→ **TASK DIRECTIONS**:
With the pictures excluded, output only the lines from the one containing "Insert a chart using the chart icon" through the last line of the entries, unchanged.

→ **SUPPLIED MATERIAL**:
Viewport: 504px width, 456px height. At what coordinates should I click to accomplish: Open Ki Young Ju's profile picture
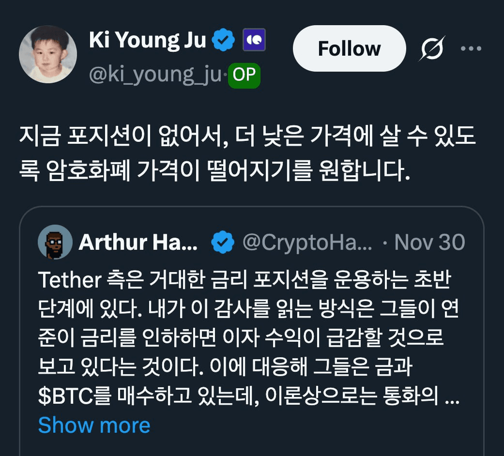tap(47, 54)

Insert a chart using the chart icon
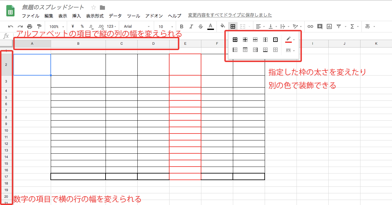coord(329,26)
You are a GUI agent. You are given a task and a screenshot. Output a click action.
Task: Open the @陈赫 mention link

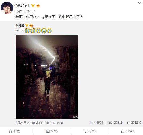20,25
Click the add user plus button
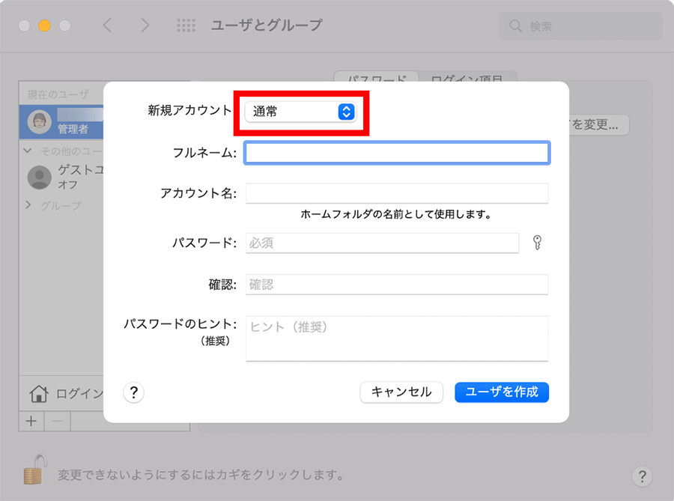The width and height of the screenshot is (674, 501). 31,421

→ **FINISHED EXERCISE**:
Insert a chart using the chart icon
coord(329,26)
You are a GUI agent. You are given a task and a screenshot. Output a click action.
Task: Open the @陈赫 mention link

20,25
Click the add user plus button
The width and height of the screenshot is (674, 501). 31,421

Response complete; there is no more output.